What that allows XV to do as the primary and sometimes only funding source is to anticipate funding needs prematurely, even before founders ask for it. Then again, this also means that they are forced to focus on a handful of companies and limit their portfolio to those that count.
“Contrary to popular sentiments among the investment community, founders don’t love asking for money. They only like to when they think that they have a strong chance of getting it, or when they badly need it. What we like to do is be there in that interim space to say, ‘hey, look, this is something that we would get behind and fund,’ and we don’t need the founders to come ask for it. The only way for us to know those opportunities is if we’re there on a daily basis. So for us, that’s truly what it means.”
Under-coachability vs. over-coachability
Some companies like to be coached; others, not so much. The question is, how much advice does a VC have to give without actually running the company? Brain and Venu had different answers.
For Venu, having an open dialogue is the key to balancing under- or over-coachability. By being “in-the-know” with what’s currently going on in the company, they know exactly when to step in and share their two cents on an important decision, and then discuss it with the board.
“We want to be a partner, but we don’t want to give unsolicited advice. Therefore, having intimate knowledge within the inner workings of our portfolio company at any given point in time and providing advice based on our experiences is key. I think open dialogue leads to more open dialogue, and information leads to balancing that coachability factor.”

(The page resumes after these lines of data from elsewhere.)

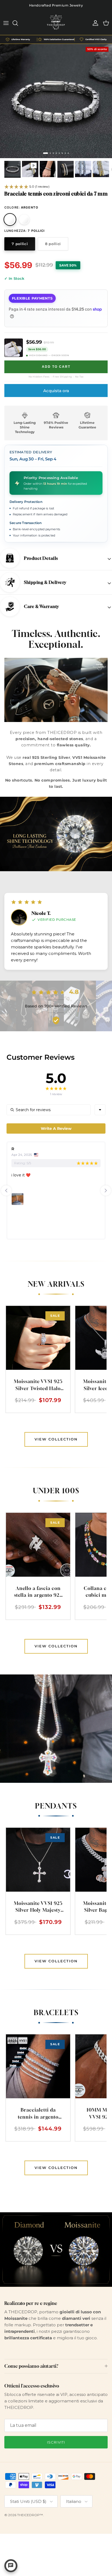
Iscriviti (56, 2442)
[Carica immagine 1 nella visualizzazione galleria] (56, 101)
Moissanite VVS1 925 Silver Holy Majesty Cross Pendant (38, 1910)
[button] (26, 187)
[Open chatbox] (10, 2565)
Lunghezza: (24, 231)
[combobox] (100, 1109)
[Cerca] (18, 23)
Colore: (21, 207)
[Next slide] (106, 1190)
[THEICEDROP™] (56, 23)
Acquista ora (56, 390)
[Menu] (6, 23)
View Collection (56, 1439)
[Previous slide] (6, 1190)
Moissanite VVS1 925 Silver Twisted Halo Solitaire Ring (38, 1388)
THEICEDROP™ (30, 2515)
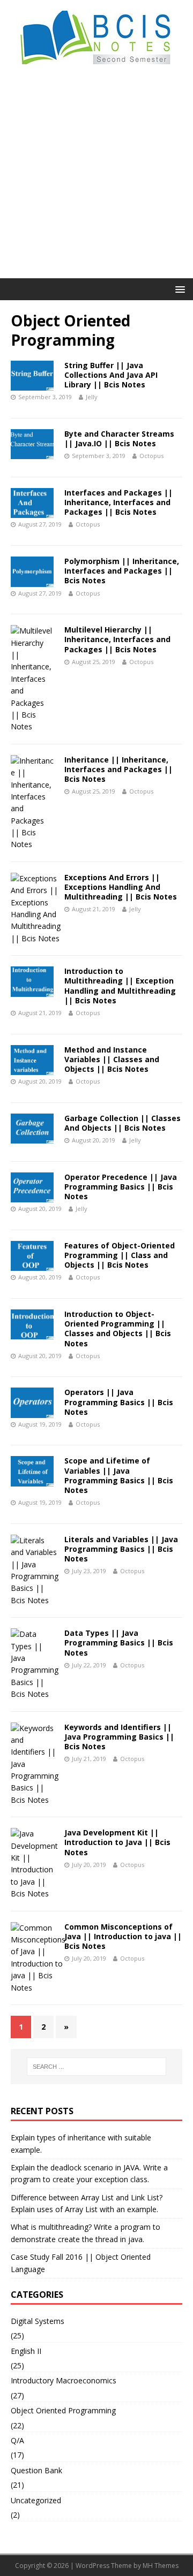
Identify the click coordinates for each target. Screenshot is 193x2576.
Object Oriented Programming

Meanwhile, Brian doesn’t think too much about over- or under-coachability; instead, he looks at domain expertise and knowing when it’s best to give advice. If they have more experience in a particular domain than a company’s founders, that’s when they do coaching. However, if the opposite is apparent, then it’s best to leave it up to them.
“If you are the expert in your domain, which if I’ve given you money you probably are, you should be in no need of hand-holding. But when it comes to ancillary parts of running a business, if you’ve never done it before, you should probably be more open-minded. The question we like to ask ourselves is ‘is this an area where we know more about? Do we have more credibility?’ That’s typically how we bifurcate the amount of effort we give and the amount of responsiveness we expect to receive.”
As Brian put it, “there is no typical VC”; every VC may have a different approach. But one thing they all share in common is that they like to be hands-on, especially before shelling out any money. For first-time entrepreneurs still trying to find their way, VC expertise is a godsend and there’s no such thing as too much good advice.
Meet the Speakers
Venu Raghavan is VP of Strategy and Development at Wasson Enterprise, a Chicago-based single family office committed to creating a meaningful legacy by building businesses that have a lasting positive impact. Brian Deutsch is the Founder of XV Venture Capital, a Glenview-based investor/ advisor that focuses on seed-stage investments across industries and geographies in the United States.